The ADB is open to members and associate members of the United Nations Economic Commission for Asia and the Far East. It is also open to developing nations that are members of the United Nations or any of its specialised agencies, including other regional nations and non-regional nations.

Asian Development Bank Organisational Chart

The website of ADB claims that "The Board of Governors holds all of the institution's functions, which are delegated in part to the Board of Directors by the Agreement Establishing the Asian Development Bank, or ADB Charter. The Board of Governors holds a conventional gathering once every year during ADB's Annual Meeting. "

The ADB's essential policy-making body is the Board of Governors, which comprises one delegate from every part.

The Asian Development Bank's two largest shareholders are the United States and Japan.
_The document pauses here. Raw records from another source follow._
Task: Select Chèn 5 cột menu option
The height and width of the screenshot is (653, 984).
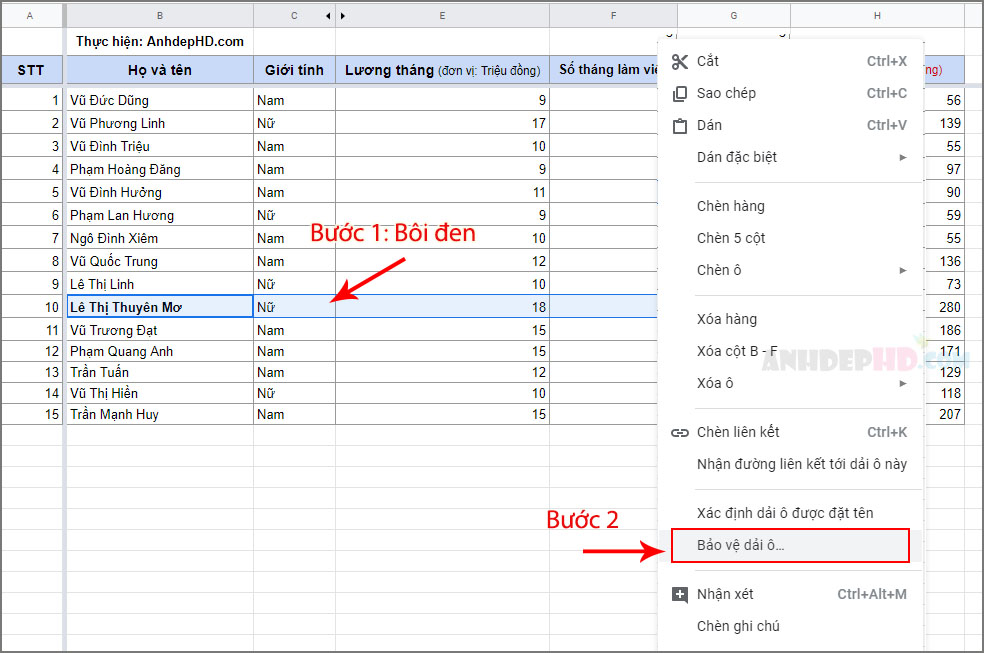Action: coord(731,238)
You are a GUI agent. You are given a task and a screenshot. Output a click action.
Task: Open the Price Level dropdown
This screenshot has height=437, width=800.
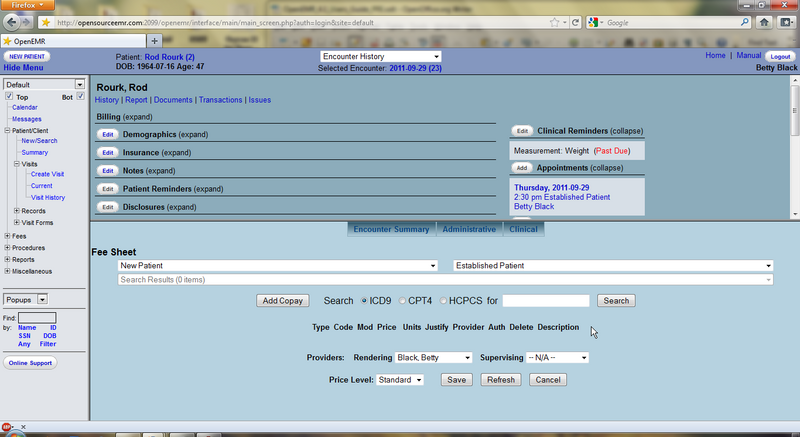[x=399, y=380]
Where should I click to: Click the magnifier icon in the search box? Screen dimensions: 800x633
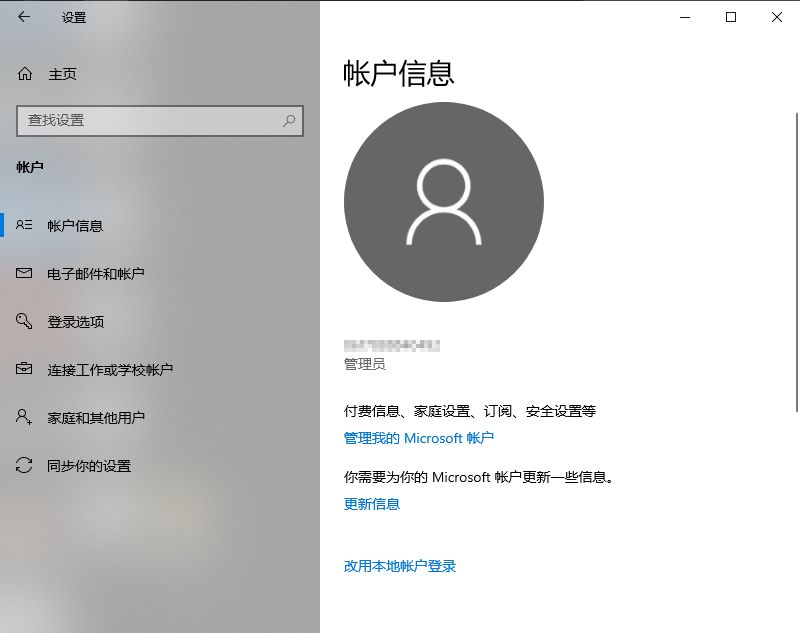pos(288,121)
Despite coming primarily from the Asia-Pacific area, the developed countries are also well-represented among the Bank's members. Typically, regional development banks work together on projects with the World Bank and the International Monetary Fund (IMF).

The Asian Development Bank is controlled by whom?

A board of governors that represents the ADB's member nations oversees the organisation. The top five shareholders of the ADB as of 2022 are the People's Republic of China (6.4%), India (6.3%), Australia (5.8%), Japan (15.6% each), and the United States.